If you allow different descriptions of homotopy groups of spheres, then there can be more interesting explanations. In the comments Кряжев Арсений, alludes to framed manifolds. It is a result of Thom, I believe, that says the stable homotopy groups of spheres are isomorphic to the cobordism ring of framed manifolds. Here stable refers to a specific subcollection of the homotopy groups of spheres (or alternatively the colimit of the homotopy groups under the suspension homomorphism). Framed means manifolds equipped with a trivialization of their stable normal bundle, and cobordism means take these decorated manifolds up to the equivalence relation generated by $M \simeq N$ if there is a decorated manifold with boundary $W$ so that $\partial W = M \cup N$.
Then under this isomorphism, the suspension of the Hopf map is represented by the circle and instead of the canonical framing of its normal bundle in $\mathbb{R}^3$, we twist it once as we go along the circle. This can't be extended along a manifold with boundary $S^1$, so it gives a nontrivial element of the stable homotopy groups, but two copies of this bound a cylinder the framing can be extended along, so the element has order 2.
There is a another reasonable description I like of higher homotopy groups in the homotopy groups of spheres, and that is that it is required by the existence of cohomology operations. It's a classical result that the spaces with a single nontrivial homotopy group in degree n represent nth cohomology with coefficients in that homotopy group. By the Yoneda lemma, the cohomology of these spaces represents natural transformations between cohomology groups. There are many calculations of these natural transformations, so called cohomology operations, and they surely exist.

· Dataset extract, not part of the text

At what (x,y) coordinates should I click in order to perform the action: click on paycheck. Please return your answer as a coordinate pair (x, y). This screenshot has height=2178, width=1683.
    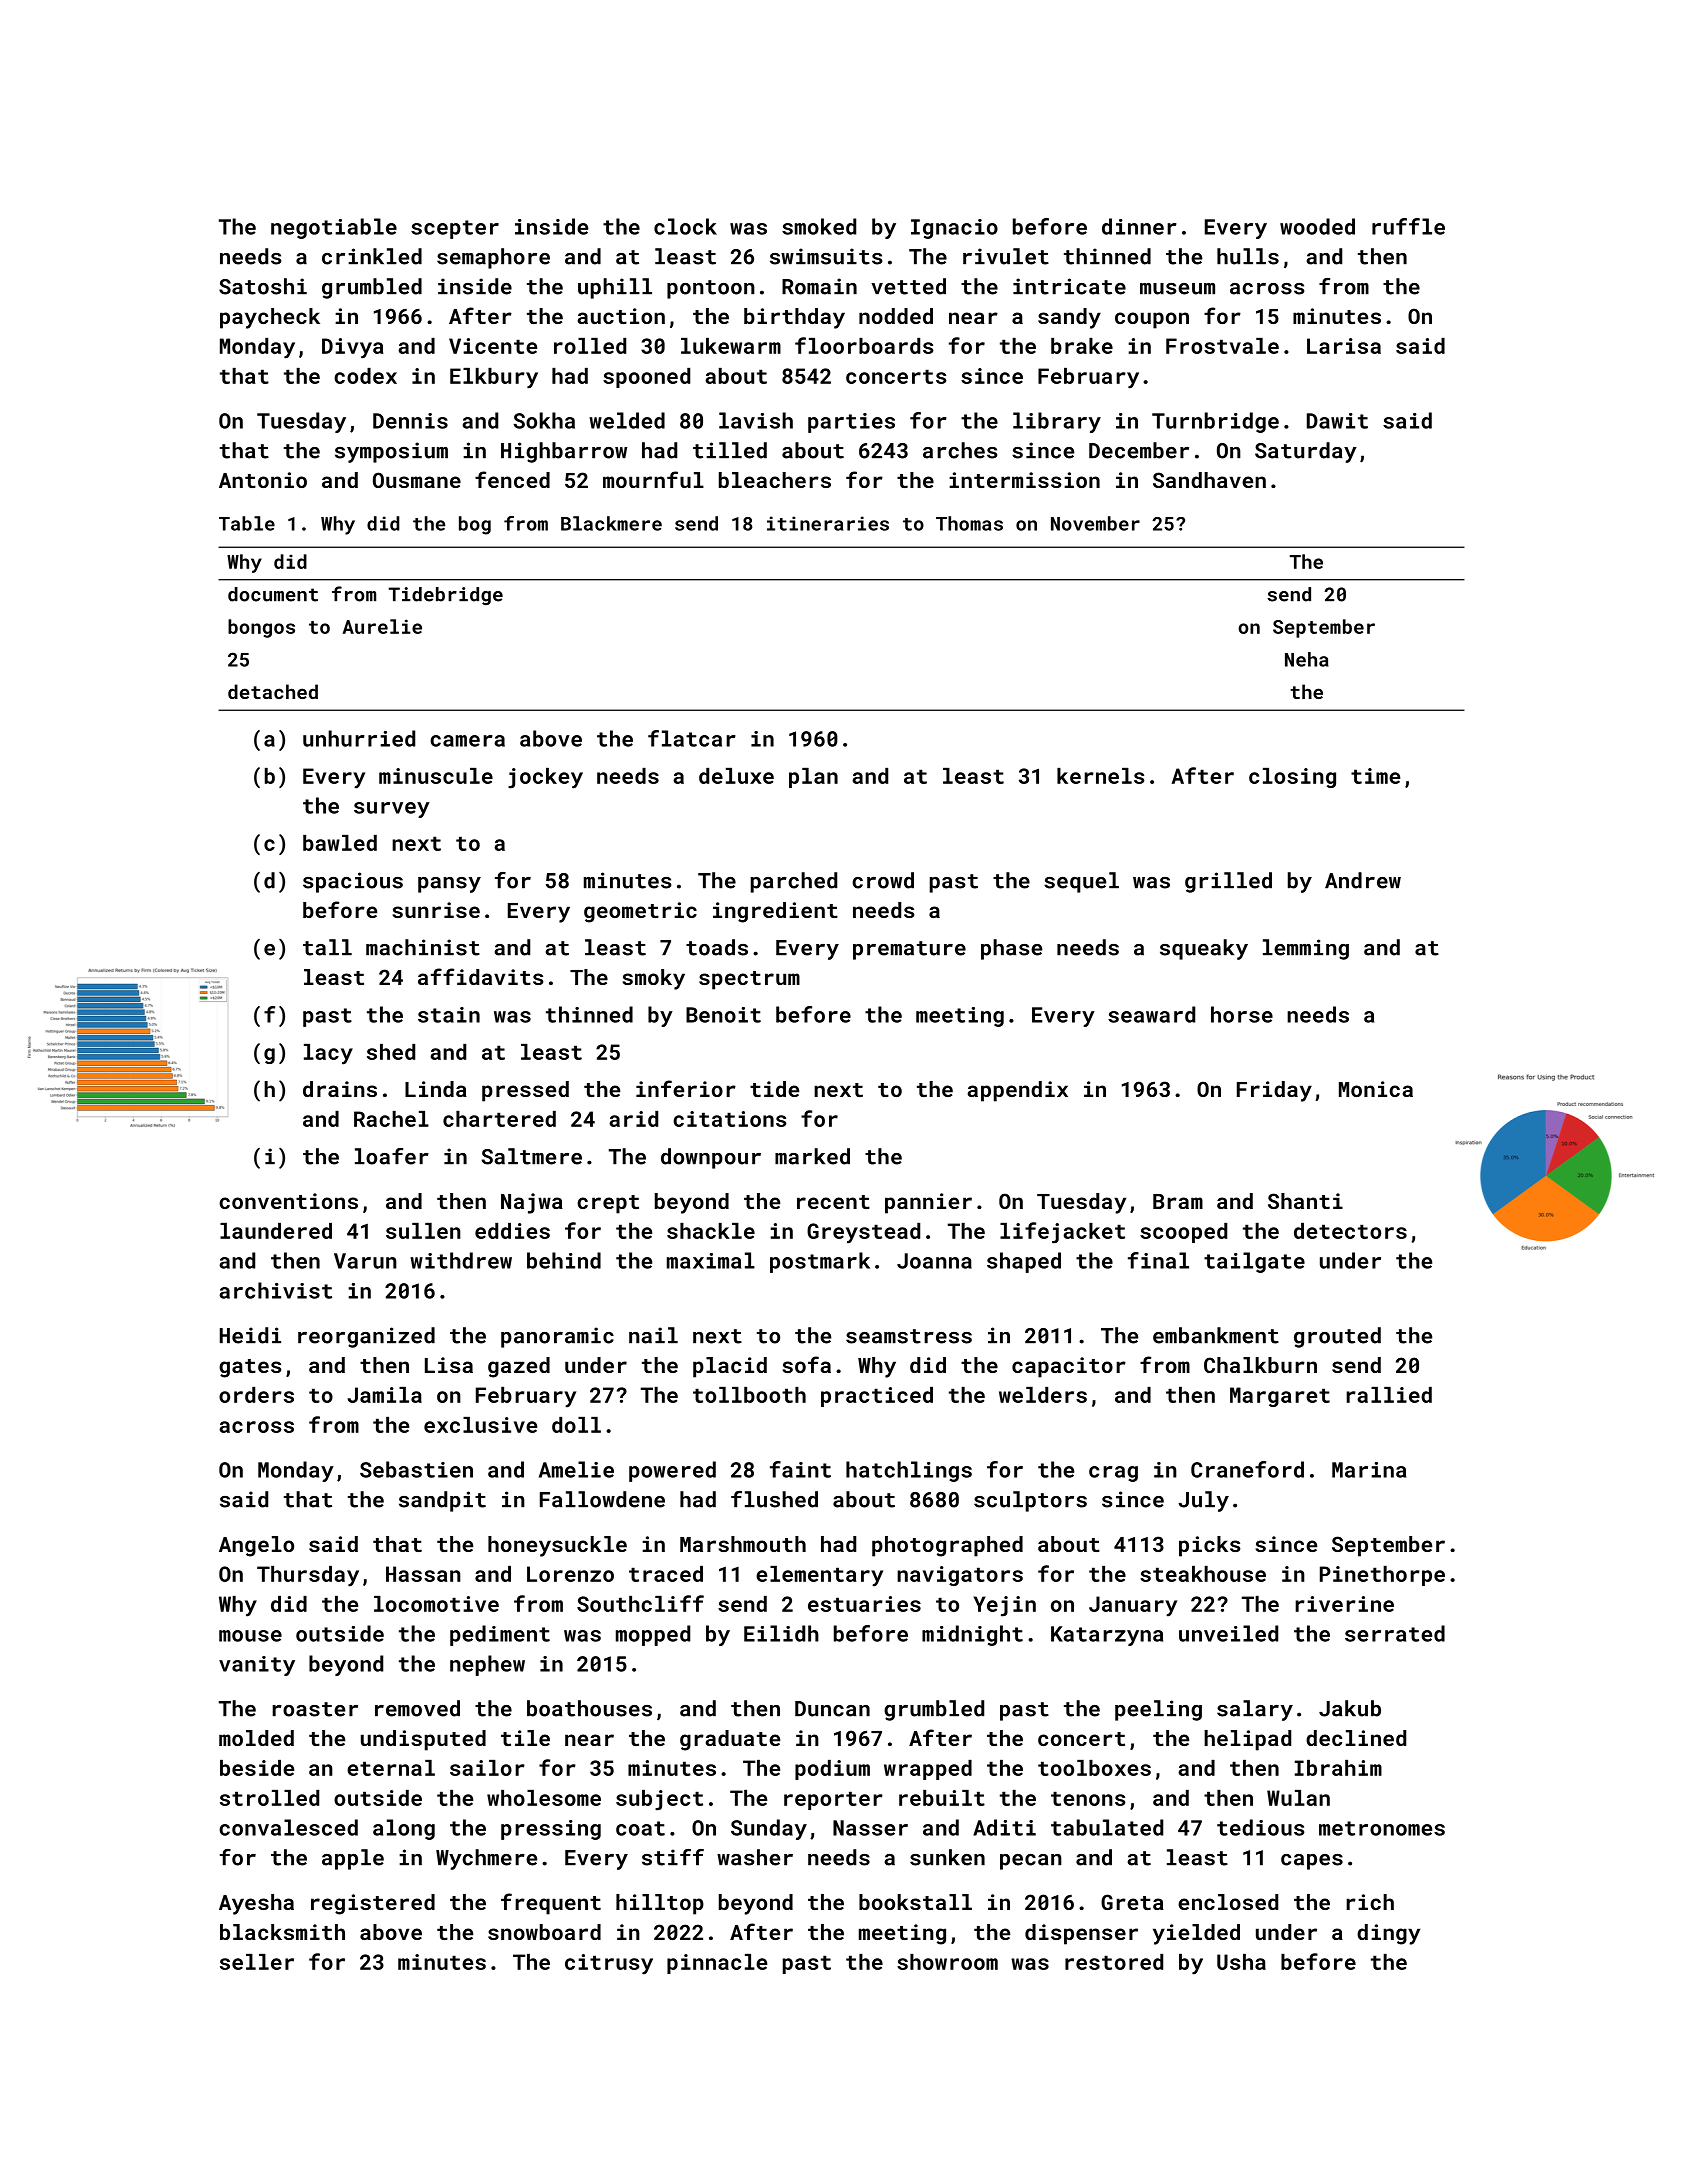
    Looking at the image, I should click on (270, 318).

Since the cohomology of $S^n$ is nontrivial only in degree n, the existence of cohomology operations implies that this cannot represent nth singular cohomology, so it must have multiple nontrivial homotopy groups. Additionally, it is not hard to prove that if n is odd, $S^n$ has no higher homotopy groups with nontorsion in them. So we see in this case, that torsion is forced to exist as a result of cohomology operations existing.
Of course there are direct ways to show many nontorsion elements, and essentially all the computational ways will leave you with the feeling "This is just here by chance." And they really are, the homotopy groups of spheres are incredibly chaotic, and they are definitely not understood through the classical definition of maps of spheres that bound a disk. Topologists try to abstract away until we are very far from this original definition, using it only when necessary. If you have a geometric mind you will like Кряжев Арсений's description, and if you have a more algebraic mind you will like things like the Adams Spectral sequence. Both explain why torsion arises, and both are very far from the original definition.